Sixth Circuit Rejects NLRB Bargaining Order Standard, Shaking Up Union Campaigns
A federal appeals court became the first to reject the NLRB's Cemex union recognition standard, stripping the board of a key organizing tool in four states.

The first federal appeals court to squarely reject the NLRB's 2023 Cemex bargaining-order framework delivered its ruling on March 6, vacating a bargaining order against Brown-Forman Corporation, the Kentucky distiller operating Woodford Reserve Distillery, and sending shockwaves through union organizing strategy nationwide.
The Sixth Circuit granted Brown-Forman's petition for review, denied the NLRB's cross-application for enforcement, and remanded the case to the board to determine whether a bargaining order could survive under the older Gissel standard or whether a rerun election is the appropriate path forward. The court accepted the NLRB's underlying unfair labor practice findings, which included Brown-Forman granting wages, benefits, and gifts during the organizing campaign in ways that reasonably tended to interfere with employee free choice. What the court would not accept was the remedy the board chose to impose.
The Cemex framework, established by the NLRB through a 2023 case decision involving Cemex Construction Materials Pacific LLC, had expanded the circumstances under which the board could issue bargaining orders, including in situations where a union had not won an election. For restaurant operators and other employers who had been watching union campaigns intensify across the service industry, Cemex represented one of the board's sharpest enforcement tools.
The Sixth Circuit's objection was procedural as much as substantive. The board, the court held, had used an adjudicatory decision to create a sweeping rule of general applicability, bypassing the statutory rulemaking process. As the court characterized the problem, the NLRB "created a new standard for issuing future bargaining orders that was neither derived from the case-specific facts nor in furtherance of fashioning a remedy that resolved the parties' dispute." That kind of broad policy shift, the court concluded, cannot be announced through a single case decision.
The ruling restores the traditional Gissel standard as the operative framework within the Sixth Circuit's jurisdiction. Under Gissel, a bargaining order is an extraordinary remedy, available only when employer misconduct is so severe that conducting a fair election would be unlikely. That is a considerably higher bar than what Cemex had introduced.

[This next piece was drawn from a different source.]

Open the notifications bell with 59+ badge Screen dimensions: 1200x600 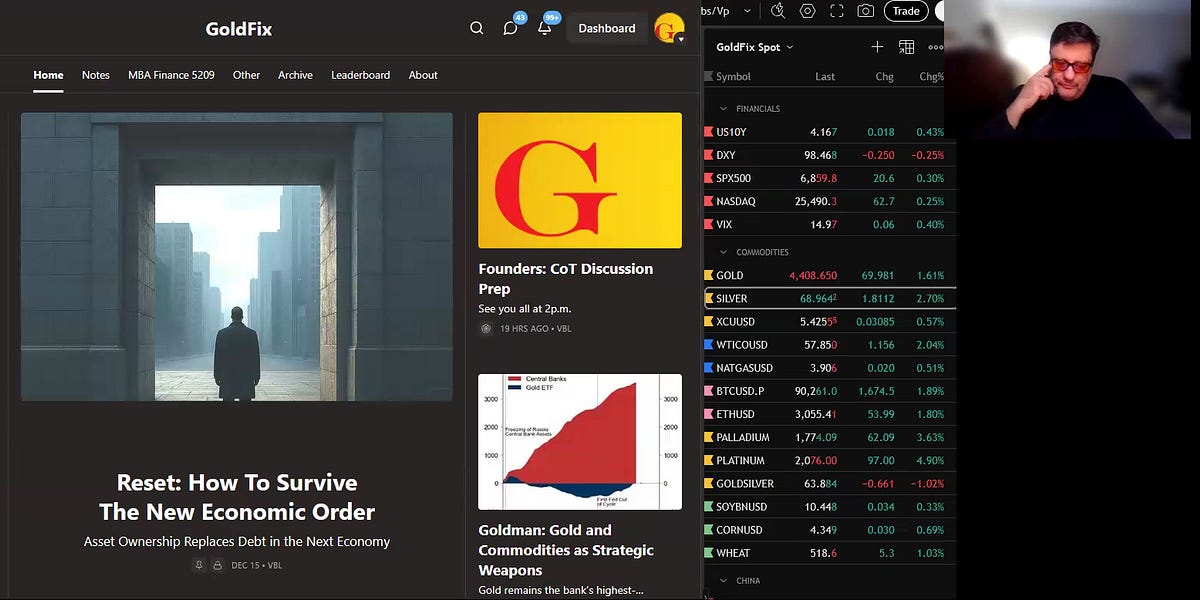coord(543,28)
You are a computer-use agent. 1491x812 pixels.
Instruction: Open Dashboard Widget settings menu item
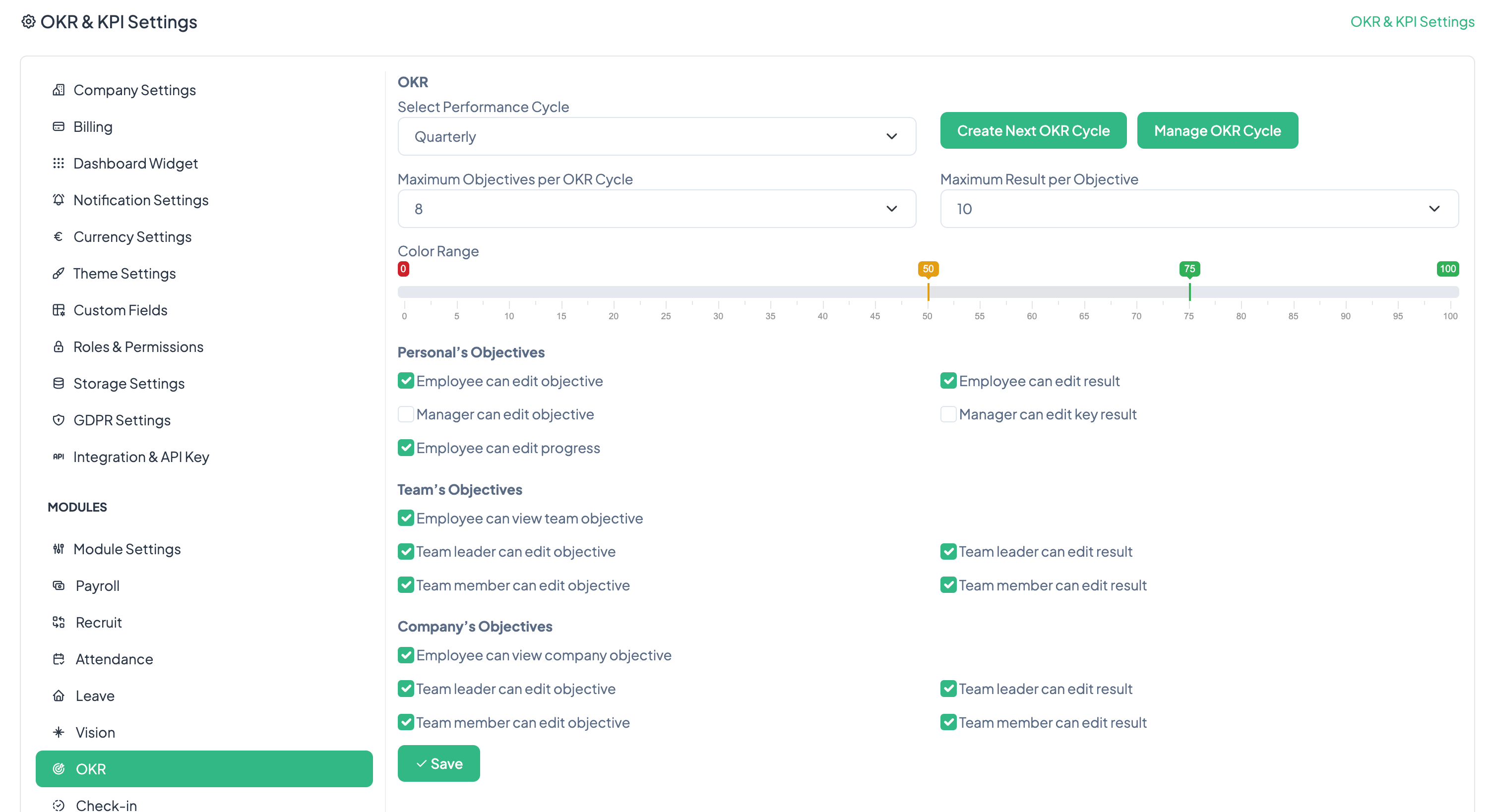point(135,164)
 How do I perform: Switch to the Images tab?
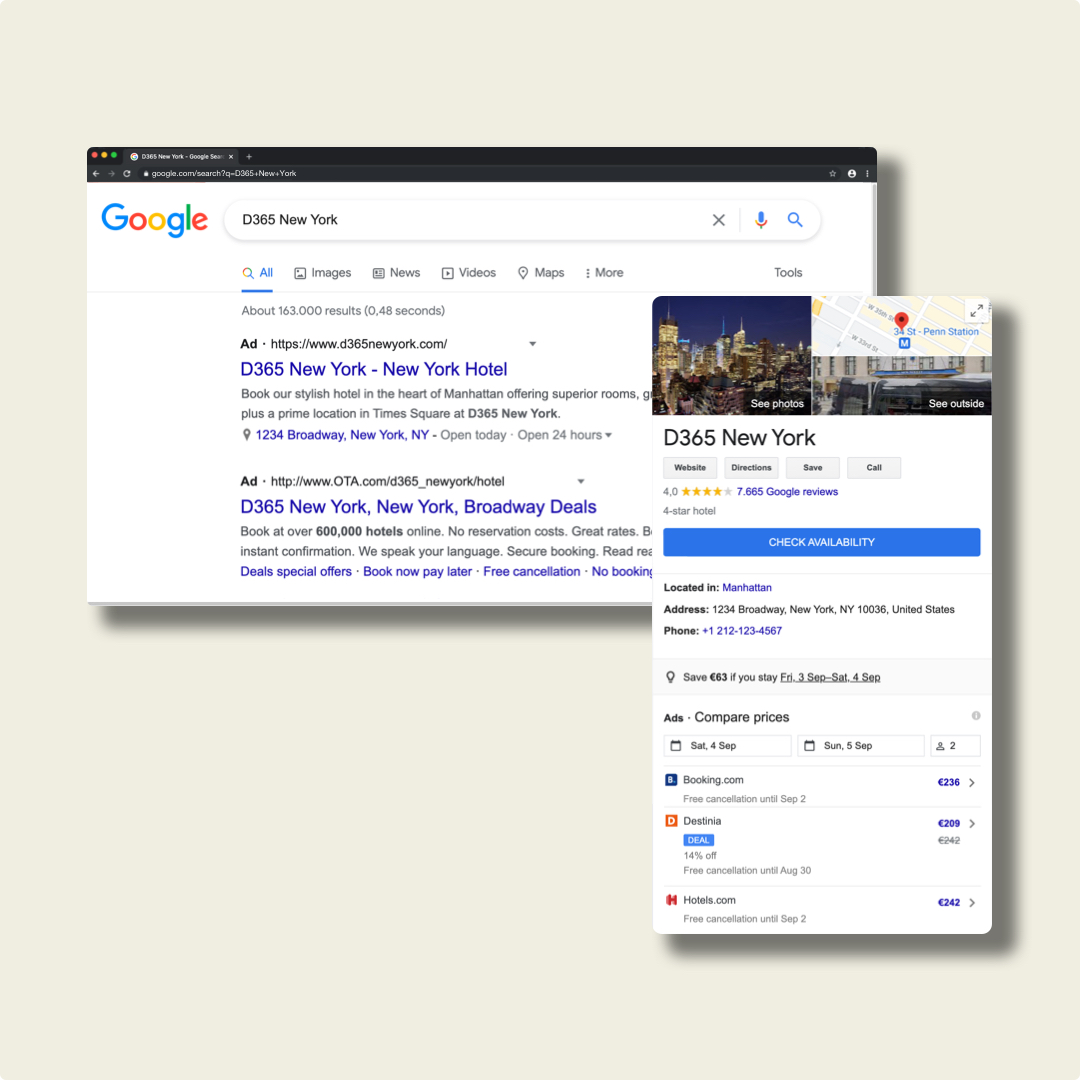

The immediate geographic consequence is significant: the Sixth Circuit covers Tennessee, Kentucky, Ohio, and Michigan. Within those four states, Cemex remedies are now unenforceable in federal court. Employers facing organizing campaigns in that footprint can no longer have Cemex-based bargaining orders enforced against them by the circuit court.
Outside that jurisdiction, the legal landscape is murkier. Cemex remains binding board precedent nationally. The NLRB can still apply it in decisions and pursue it in other circuits unless the Supreme Court weighs in or the board itself reverses course. Attorneys at Franczek P.C., writing in the days after the ruling, advised that even employers in the Sixth Circuit should continue to exercise caution during organizing campaigns, given the board's continued authority to issue Cemex-based decisions even if those orders face resistance on appeal.
For the restaurant industry, where union campaigns have gained momentum at chains and independent operators alike, the ruling narrows one avenue the NLRB could use to compel recognition without an election victory. Whether other circuit courts follow the Sixth Circuit's reasoning remains the central open question, and the answer will define how aggressively the board can pursue bargaining orders in the years ahead.